Los hechos ocurrieron alrededor de las nueve y media de la noche, pero el pequeño José Miguel de Luna Vázquez debió ser traído a Monclova debido a que en el centro de salud de Candela, ubicado a más de 90 kilómetros de la capital del acero, no contaban con suero antiofídico para contrarrestar los efectos del veneno.
A través de una llamada al número telefónico de emergencias 066, se dio a conocer que el menor de edad era conducido hacia esta ciudad por la Carretera Estatal 24 a bordo de un automóvil sedán de color blanco.
De inmediato, los paramédicos del cuerpo de rescate Ángeles Voluntarios abordaron la ambulancia 9915 y salieron al encuentro del auto particular para hacerse cargo del herido.

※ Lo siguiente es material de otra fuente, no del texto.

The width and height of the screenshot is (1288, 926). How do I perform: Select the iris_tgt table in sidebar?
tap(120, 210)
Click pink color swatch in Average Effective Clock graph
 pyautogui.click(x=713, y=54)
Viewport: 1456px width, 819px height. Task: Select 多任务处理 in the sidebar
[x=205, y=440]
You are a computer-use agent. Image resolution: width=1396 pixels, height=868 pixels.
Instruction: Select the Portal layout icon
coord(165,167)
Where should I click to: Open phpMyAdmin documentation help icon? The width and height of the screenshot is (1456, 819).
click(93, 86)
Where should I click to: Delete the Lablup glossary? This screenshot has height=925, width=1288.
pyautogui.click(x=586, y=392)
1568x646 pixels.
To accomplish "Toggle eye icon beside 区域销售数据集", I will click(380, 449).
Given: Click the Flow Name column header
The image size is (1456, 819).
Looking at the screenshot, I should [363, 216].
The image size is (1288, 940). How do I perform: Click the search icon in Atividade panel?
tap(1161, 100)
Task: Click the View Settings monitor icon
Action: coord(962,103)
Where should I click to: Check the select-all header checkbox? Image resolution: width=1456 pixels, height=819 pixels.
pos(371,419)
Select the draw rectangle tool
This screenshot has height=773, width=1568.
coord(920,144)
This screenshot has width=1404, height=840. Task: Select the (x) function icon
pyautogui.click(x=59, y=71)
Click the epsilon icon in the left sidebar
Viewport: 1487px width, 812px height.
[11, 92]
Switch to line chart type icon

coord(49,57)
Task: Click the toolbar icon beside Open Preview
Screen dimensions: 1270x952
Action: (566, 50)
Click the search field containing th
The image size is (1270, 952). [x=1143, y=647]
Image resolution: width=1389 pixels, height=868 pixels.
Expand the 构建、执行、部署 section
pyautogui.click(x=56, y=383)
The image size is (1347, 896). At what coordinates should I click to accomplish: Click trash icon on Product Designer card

Lo interceptaron a la altura del Ejido Huizachal y rápidamente le dieron los primeros auxilios, para luego trasladarlo al hospital de la Secretaría de Salud.
Xóchitl Margarita Velázquez, de 25 años de edad, dijo a los socorristas que su hijo estaba jugando con otros pequeños en el patio de su casa, ubicada en la calle Guadalupe Victoria de la zona centro de Candela, cuando de pronto escuchó que soltaba un fuerte grito de dolor.
Agregó que de inmediato salió en su auxilio y que alcanzó a observar que una víbora de cascabel se le retiraba de la pierna izquierda, por lo que pidió ayuda a sus familiares.
Dos hombres lograron matar al animal, mientras ella caminaba con rumbo al dispensario médico para que el pequeño “Pepe” fuera auxiliado. Sin embargo, el médico de turno le dijo a la joven madre que no contaban con el antídoto para mordedura de serpiente y sugirió que lo trasladaran a Monclova.
La Presidencia Municipal proporcionó un vehículo con combustible para que el pequeño fuera traído a esta ciudad y por fortuna los doctores del Hospital General consiguieron anular los efectos del veneno del reptil.